Çarşıda pazarda dolaşırken gördüğümüz yiyeceklerle alışık olmadığımız zamanlarda karşılaşıyoruz.Bu artık sıradan bir durum. Belki de şöyle söylemek daha doğru olur:Belli bir kuşak için sıradan,daha eski kuşaklar için alışılmadık,ancak herkes tarafından zamanla kabullenilmiş bir durum.Öyle ya , kış gelmeden portakal yiyemeyen , domatesi biberi sadece yazın görebilen insanlar, günümüzde her yerde yaz kış bu sebzelere ulaşabilmekte.
Yerli Malı Haftalarını hatırlayın,hatta yılbaşı akşamlarını.Törensel bir heyecanla yaptığımız hazırlıklar bırakın yemeyi,hazırlama aşamasında bile heyecan yaşatırdı. Yerli Malı Haftasında ulaşabildiğimiz ,paketsiz,çoğu ev yapımı ,mevsimlik besinler masaları süslerken,kendi zenginliğimiz olan ürünleri tüketme bilinci aşılanırdı.Bu kuşak , o mevsimde yetişen sebzeleri bilirdi, yetişmeyenleri de özlemle beklerdi. Bu beklenti değil miydi o yiyeceklerin lezzetini ve kokusunu hafızalara kazıyan,şimdi yediklerini beğendirmeyen?

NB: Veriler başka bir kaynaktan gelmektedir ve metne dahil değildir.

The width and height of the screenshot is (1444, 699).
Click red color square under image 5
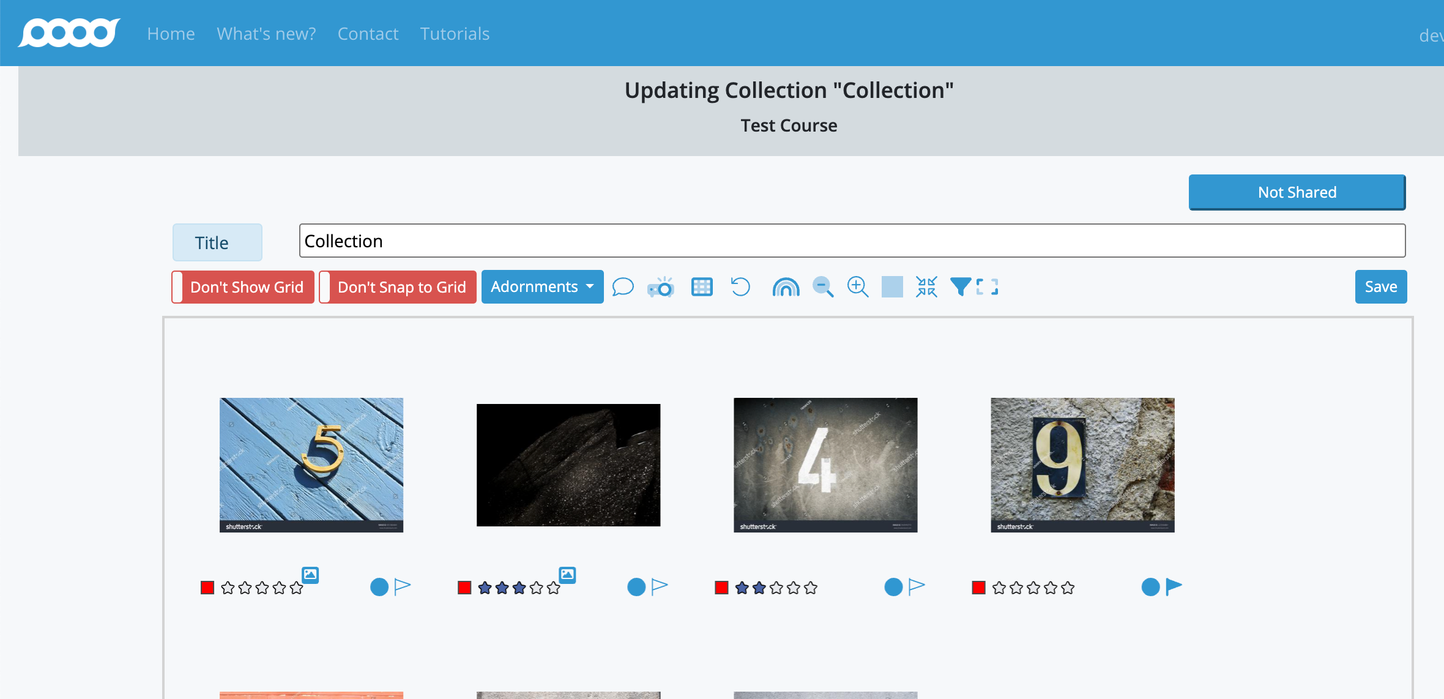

Ne yaparsak yapalım, bir taraf eksik kalıyor değil mi? Bir tarafta istediğine dilediği zamanda ulaşamayan,ancak hazzı daha yoğun yaşayanlar; diğer tarafta çoğu istediğine daha kolay erişim imkanı olan ,fakat daha doyumsuz ve memnuniyetsiz olanlar. Her ikisinin kendi içinde artı ve eksisi var tabi ki. Bu da çelişkilerle dolu hayatın başka bir oyunu.